The Bank of England made history this week by dropping the base rate to 0.25% from 0.5%, marking the lowest rate on record and the first base rate cut since March 2009. Although widely anticipated, this still caused some shockwaves across the market, spelling good news for homeowners yet burdening savers. Read more about what this means for your mortgage in our latest article, here.
As far as rates are concerned, how have lenders responded to the news?
While Mark Carney insisted banks have ‘no excuse’ not to pass on the lower borrowing costs to customers, some have decided to sit-tight and monitor market-reaction before making a final decision. However, borrowers on trackers rates can still benefit from immediate reductions from lenders already applying these changes, with those on variable rate mortgages able to do so in the near future.
Coventry Building Society was believed to be the first lender to communicate its plans to customers, with Santander, Virgin Money and Barclays reducing their Standard Variable Rates by 0.25% shortly after. Kent Reliance and Aldermore have become the latest lenders to reduce their variable and savings rates by 0.25%, while Nationwide also confirmed to have passed on the reduction to the majority of its borrowers. Rate-linked mortgage deals are now guaranteed to be no more than 2% above the base rate and customers on tracker mortgages can benefit from the full 0.25%.
Nationwide has also now applied a selection of rate cuts to its fixed products, including a 10 year fixed rate at 2.75% up to 60% loan to value (LTV) with a £999 fee, or at 2.89% with no fee. Two year fixed rates were reduced to 1.49% with a £999 product fee or 1.89% with no fee, while two year trackers now stand at 1.29% or 1.69% respectively. Three year fixes also witnessed a cut to 1.79% or 2.09% with no fee, while five year fixed rates are now available at 2.14% or 2.34% respectively.
Elsewhere, TSB announced that existing customers on variable rates will see a 0.25% drop in their rate from September or in August for new customers. Leeds Building Society has equally revealed it will be passing on the changes to Standard Variable Rate (SVR) mortgages, while tracker rates reduced automatically after the announcement.
The same applies to HSBC, dropping its rate for SVR customers from 3.94% to 3.69%. Yorkshire Building Society confirmed tracker rates will be adjusted according to the new base rate subject to minimum rate conditions.
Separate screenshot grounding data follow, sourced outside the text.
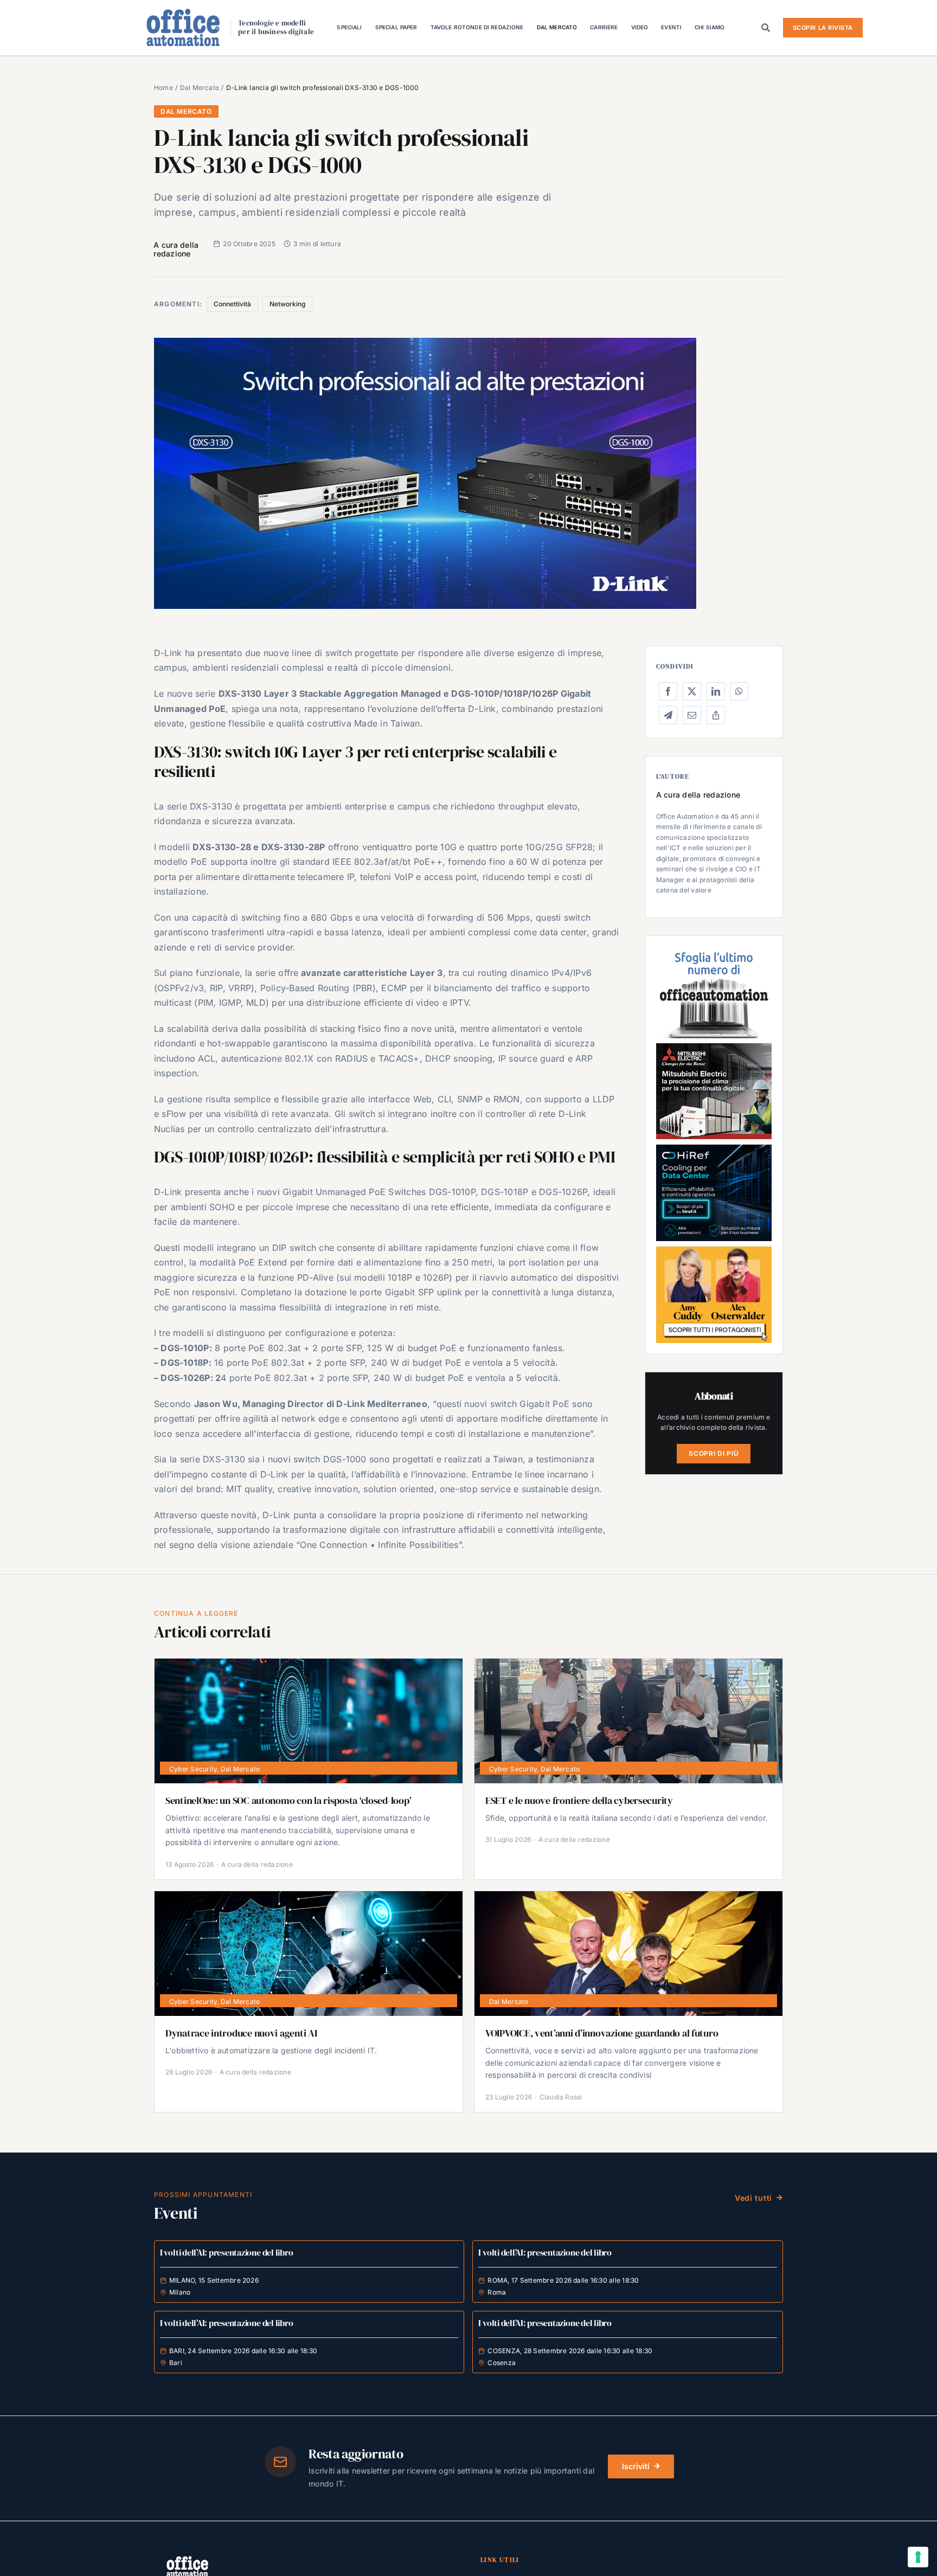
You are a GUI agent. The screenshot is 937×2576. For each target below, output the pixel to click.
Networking (287, 304)
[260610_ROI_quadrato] (714, 1250)
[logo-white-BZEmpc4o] (187, 2560)
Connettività (232, 304)
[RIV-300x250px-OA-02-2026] (714, 951)
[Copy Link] (716, 715)
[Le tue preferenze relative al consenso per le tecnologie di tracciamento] (918, 2557)
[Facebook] (668, 691)
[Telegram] (668, 715)
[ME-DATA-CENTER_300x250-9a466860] (714, 1047)
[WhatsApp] (739, 691)
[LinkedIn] (716, 691)
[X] (692, 691)
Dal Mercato (186, 111)
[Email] (692, 715)
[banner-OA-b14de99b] (714, 1149)
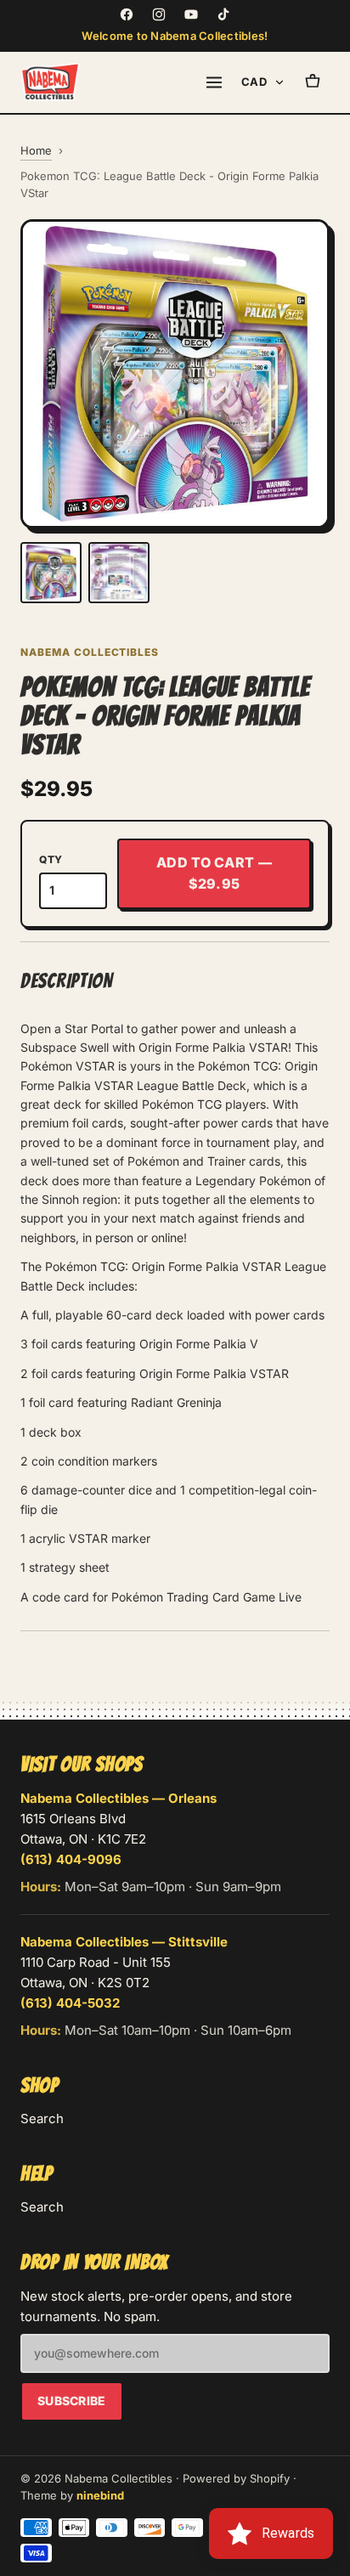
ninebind (100, 2495)
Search (42, 2118)
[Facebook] (126, 14)
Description (66, 980)
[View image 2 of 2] (119, 572)
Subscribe (71, 2400)
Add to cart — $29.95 (214, 873)
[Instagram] (159, 14)
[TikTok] (223, 14)
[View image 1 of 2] (51, 572)
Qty (51, 859)
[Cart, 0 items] (313, 82)
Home (36, 150)
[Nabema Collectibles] (50, 82)
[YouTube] (191, 14)
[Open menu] (214, 82)
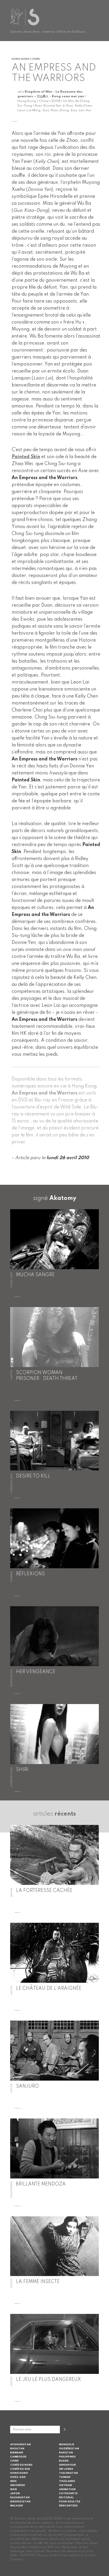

Skipton Building Society and Clydesdale & Yorkshire Banks are yet to finalise any changes.
Equally, Mansfield Building Society has launched a new five year fixed rate at 4.25%, which is now available up to 95% LTV for house purchases with no completion fee, as well as offering remortgages up to 90% LTV. In addition to this, a new range of two and three year fixed products have been released, all with free valuation and legal fees. These include a three year discounted rate at 3.49% up to 95% LTV, a two year discounted variable rate at 2.69% between 80% and 90% LTV, or 2.15% up to 80% LTV only. Two year fixed rates up to 90% LTV now start from 2.89%.
Natwest also launched new rates aimed at first time buyers, including two year fixed rates at 2.72%, 2.87% and 2.97% up to 80%, 85% and 90% LTV respectively, with £500 cashback on completion and no product fee. Five year fixed rates are also available at 3.54% up to 80% LTV, 3.57% at 85% LTV or 3.88% up to 90% LTV.
Meanwhile, Precise Mortgages has altered its buy to let product offering, now reducing rates on Houses of Multiple Occupancy (HMOs) and limited company buy to lets. Rates have been reduced by 0.6% for HMOs and 0.55% for limited company mortgages, as well as introducing a two year fixed rate at 2.79% with a 1.5% product fee.
Overall, fixed rates are generally set to remain the same, and if your mortgage tracks the base rate, your monthly repayments are likely to fall in the coming months. There are no longer any tracker rates lower than the base rate, but many borrowers will be lucky enough to pay just a small amount above it, which is now likely to fall.